How does HashMap work internally and how does it handle collisions?

How does it work?:

HashMap in Java works by storing key-value pairs in an array of nodes, where each node is a bucket. The key's hash code is used to determine the index of the bucket where the value will be stored. The hash code is computed using the hashCode() method of the key object and then processed to find the appropriate index within the array.

Handling Collisions:

Collisions occur when two different keys generate the same hash code and therefore map to the same bucket. HashMap handles collisions using a technique called chaining. Instead of storing a single entry in each bucket, HashMap stores a linked list (or a balanced tree if the list becomes too long) of entries. When a collision occurs, the new entry is added to this list.
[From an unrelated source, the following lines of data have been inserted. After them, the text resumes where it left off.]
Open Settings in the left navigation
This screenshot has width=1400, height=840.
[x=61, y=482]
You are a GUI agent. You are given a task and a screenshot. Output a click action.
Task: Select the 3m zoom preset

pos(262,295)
Two Things to Keep in Mind:

  1. Performance Impact:
  2. As the number of collisions increases, the performance of HashMap can degrade because the time to find an element depends on the length of the linked list or tree in the bucket. To mitigate this, Java 8 introduced a change where the linked list in a bucket is converted to a balanced tree if it exceeds a certain threshold (usually 8).

  3. Rehashing:

  4. When the number of elements in the HashMap exceeds a certain load factor (default is 0.75), the HashMap will resize itself by doubling the number of buckets and rehashing all existing entries into the new buckets. This helps in maintaining good performance by reducing collisions.

Example:

Imagine storing employee records in a HashMap where the employee ID is the key. If two employees have IDs that produce the same hash code, both entries will be placed in the same bucket, and a linked list or tree will be used to store them. When retrieving an employee by ID, the HashMap will compute the hash code, locate the bucket, and traverse the list or tree to find the correct entry.